▶ _EXCERPTED TEXT_:
Caution is therefore advised if you want to perform performance tests with a newly created filesystem. In such cases, you should not create the filesystem with lazy initialization; instead, you should use the following parameters:
mkfs.ext4 -E lazy_itable_init=0,lazy_journal_init=0 /dev/vg00/ext4fs
To mount the filesystem, create an appropriate mountpoint up front and then run the mount
command:
mkdir /mnt/ext4fs mount /dev/vg00/ext4fs /mnt/ext4fs
If you want to mount the new filesystem automatically at boot time, add a corresponding entry in the /etc/fstab
file. You can optionally specify the -o
parameter for the mount
command (e.g., to mount a partition as read-only). For the list of possible options, see the kernel.org ext4 documentation [2]. Once the filesystem is mounted, /proc/mounts
only shows a few options (rw
,relatime
,data=ordered
) that need to run with the mount command or exist in /etc/fstab
(e.g., errors = remount-ro
) to be enabled:
# cat /proc/mounts | grep ext4 /dev/sda1 / ext4 rw,relatime,errors=remount-ro,data=ordered 0 0 /dev/mapper/vg00-ext4fs /mnt/ext4fs ext4 rw,relatime,data=ordered 0 0
In addition to these options, however, other standard options are active. Since Linux kernel version 3.4, you can now also view options in the /proc
filesystem. Listing 2 shows an example.
Listing 2: /proc Filesystem Info
# cat /proc/fs/ext4/sda1/options rw delalloc barrier user_xattr acl resuid=0 resgid=0 errors=remount-ro commit=5 min_batch_time=0 max_batch_time=15000 stripe=0 data=ordered inode_readahead_blks=32 init_itable=10 max_dir_size_kb=0
Filesystem Check
After completing the most important setup steps, the advanced administration activities start with a filesystem check. When you run a check, the corresponding ext4 filesystem must not be mounted. You simply run the check using the e2fsck
program; as an alternative, you can also use the symbolic link fsck.ext4
. If the filesystem was not properly unmounted, the check terminates; alternatively, you can force validation with the -f
parameter.
Expanding and Shrinking
Before expanding or shrinking the filesystem, you should make a backup. If problems arise unexpectedly, this reduces the risk of data loss.
You can expand an ext4 filesystem in an LVM environment in a single step using the lvextend
command. The prerequisite is that the corresponding LVM volume group still have enough free disk space. If you add the -r
option, after the LVM logical volume expands, the ext4 resize2fs
command is executed, thus expanding the underlying filesystem as well. Expansion is also possible on the fly, which means the filesystem can remain mounted.
You can also shrink an ext4 filesystem in an LVM environment in a single step using the lvreduce
command. Again the -r
switch causes resize2fs
to be run before shrinking the LVM logical volume:
umount /mnt/ext4fs lvreduce -L -10G -r /dev/vg00/ext4fs
Shrinking is only possible offline; the filesystem must not be mounted.
Customizing ext4
With the ext4 tune2fs
tool, you can view (with -l
switch) and tweak all the adjustable parameters of an ext4 filesystem. A point of interest is the reserved block count, which indicates how many blocks of the filesystem are reserved for files belonging to the root user. On a filesystem that is filling up, for example, this ensures that logfiles can still be written. By default, the reserve is five percent of the filesystem size, which is reasonable for the root filesystem. For other uses, a smaller reserve is fine, and for a filesystem for backups, you can set the reserve to zero percent:
tune2fs -m 0 /dev/mapper/vg00-ext4fs
as shown in the preceding command.

▶ _DATASET EXCERPT_:
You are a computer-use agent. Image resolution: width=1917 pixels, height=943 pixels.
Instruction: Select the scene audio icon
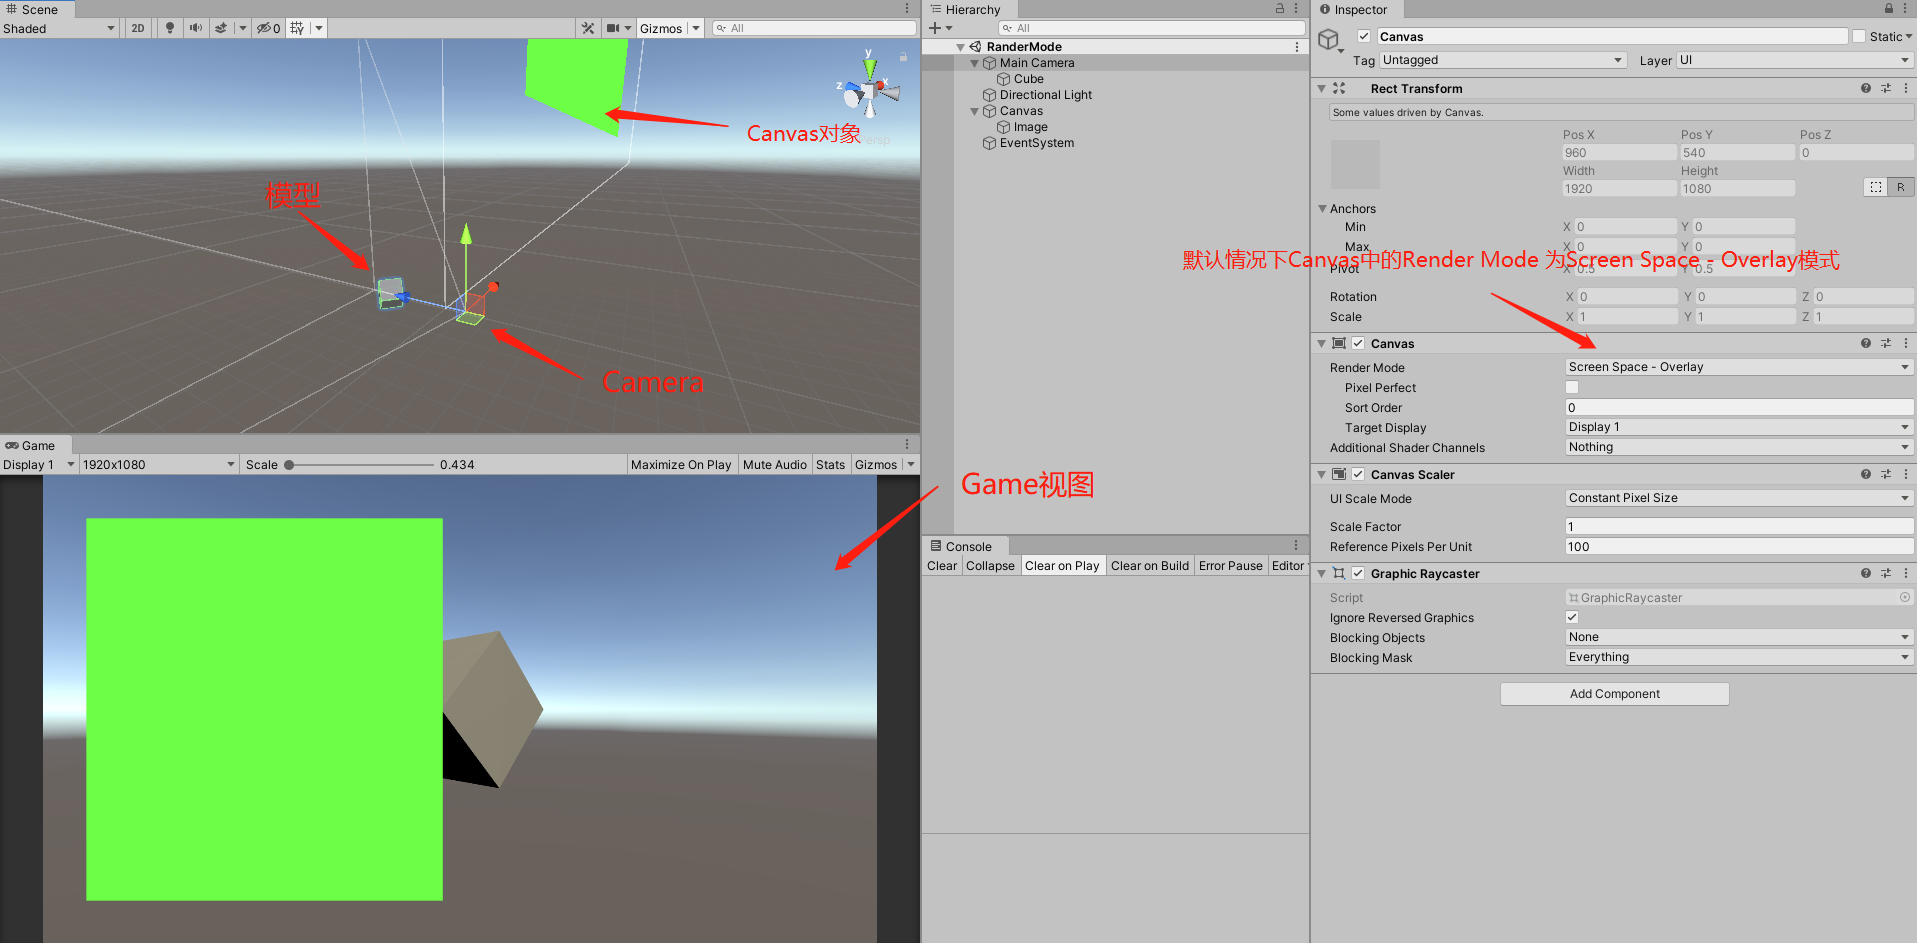click(195, 28)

▶ _SET EXERCISE_: From the ext4 excerpt, extract verbatim the passage that begins with the words containing "Expanding and Shrinking" and ends with "of data loss.".

▶ _FULL ANSWER_:
Expanding and Shrinking
Before expanding or shrinking the filesystem, you should make a backup. If problems arise unexpectedly, this reduces the risk of data loss.